Information supplied
○ ○ ○ ○
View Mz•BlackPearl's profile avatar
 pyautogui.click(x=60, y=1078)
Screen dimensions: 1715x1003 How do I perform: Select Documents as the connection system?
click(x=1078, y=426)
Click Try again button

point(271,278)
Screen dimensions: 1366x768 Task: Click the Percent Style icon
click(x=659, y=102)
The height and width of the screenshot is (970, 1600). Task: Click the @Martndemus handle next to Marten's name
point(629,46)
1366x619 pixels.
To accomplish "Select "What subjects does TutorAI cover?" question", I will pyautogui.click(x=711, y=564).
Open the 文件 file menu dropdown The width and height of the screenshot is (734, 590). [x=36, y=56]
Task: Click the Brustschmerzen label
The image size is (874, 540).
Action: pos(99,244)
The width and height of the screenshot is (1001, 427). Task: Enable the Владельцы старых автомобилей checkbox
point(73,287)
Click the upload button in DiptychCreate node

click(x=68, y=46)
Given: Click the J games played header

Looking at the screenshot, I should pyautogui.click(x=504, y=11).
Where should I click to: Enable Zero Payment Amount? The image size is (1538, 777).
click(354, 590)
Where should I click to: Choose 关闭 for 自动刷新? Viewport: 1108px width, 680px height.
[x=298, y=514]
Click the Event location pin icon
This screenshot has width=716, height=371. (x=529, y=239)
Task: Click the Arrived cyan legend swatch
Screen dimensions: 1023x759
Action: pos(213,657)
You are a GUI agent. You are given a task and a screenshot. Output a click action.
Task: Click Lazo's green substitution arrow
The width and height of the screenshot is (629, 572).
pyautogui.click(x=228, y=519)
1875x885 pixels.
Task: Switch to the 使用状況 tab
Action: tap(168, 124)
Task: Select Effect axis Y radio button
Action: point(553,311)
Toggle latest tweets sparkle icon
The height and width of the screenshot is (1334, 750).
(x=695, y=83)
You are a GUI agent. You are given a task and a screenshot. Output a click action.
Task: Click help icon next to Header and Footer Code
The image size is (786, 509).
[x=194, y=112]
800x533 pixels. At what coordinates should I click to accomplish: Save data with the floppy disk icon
○ ○ ○ ○
What you are asked to do
Reproduce the entries so that each line reads exactly as it did before.

Task output
View Mz•BlackPearl's profile avatar
 pyautogui.click(x=60, y=1078)
Screen dimensions: 1715x1003 How do I perform: Select Documents as the connection system?
click(x=1078, y=426)
Click Try again button

point(271,278)
Screen dimensions: 1366x768 Task: Click the Percent Style icon
click(x=659, y=102)
The height and width of the screenshot is (970, 1600). Task: Click the @Martndemus handle next to Marten's name
point(629,46)
1366x619 pixels.
To accomplish "Select "What subjects does TutorAI cover?" question", I will pyautogui.click(x=711, y=564).
Open the 文件 file menu dropdown The width and height of the screenshot is (734, 590). [x=36, y=56]
Task: Click the Brustschmerzen label
The image size is (874, 540).
Action: pos(99,244)
The width and height of the screenshot is (1001, 427). Task: Enable the Владельцы старых автомобилей checkbox
point(73,287)
Click the upload button in DiptychCreate node

click(x=68, y=46)
Given: Click the J games played header

Looking at the screenshot, I should pyautogui.click(x=504, y=11).
Where should I click to: Enable Zero Payment Amount? The image size is (1538, 777).
click(354, 590)
Where should I click to: Choose 关闭 for 自动刷新? Viewport: 1108px width, 680px height.
[x=298, y=514]
Click the Event location pin icon
This screenshot has width=716, height=371. (x=529, y=239)
Task: Click the Arrived cyan legend swatch
Screen dimensions: 1023x759
Action: pos(213,657)
You are a GUI agent. You are given a task and a screenshot. Output a click action.
Task: Click Lazo's green substitution arrow
The width and height of the screenshot is (629, 572).
pyautogui.click(x=228, y=519)
1875x885 pixels.
Task: Switch to the 使用状況 tab
Action: tap(168, 124)
Task: Select Effect axis Y radio button
Action: point(553,311)
Toggle latest tweets sparkle icon
The height and width of the screenshot is (1334, 750).
(x=695, y=83)
You are a GUI agent. You are given a task and a screenshot. Output a click action.
Task: Click help icon next to Header and Footer Code
The image size is (786, 509).
[x=194, y=112]
800x533 pixels. At what coordinates should I click to accomplish: Save data with the floppy disk icon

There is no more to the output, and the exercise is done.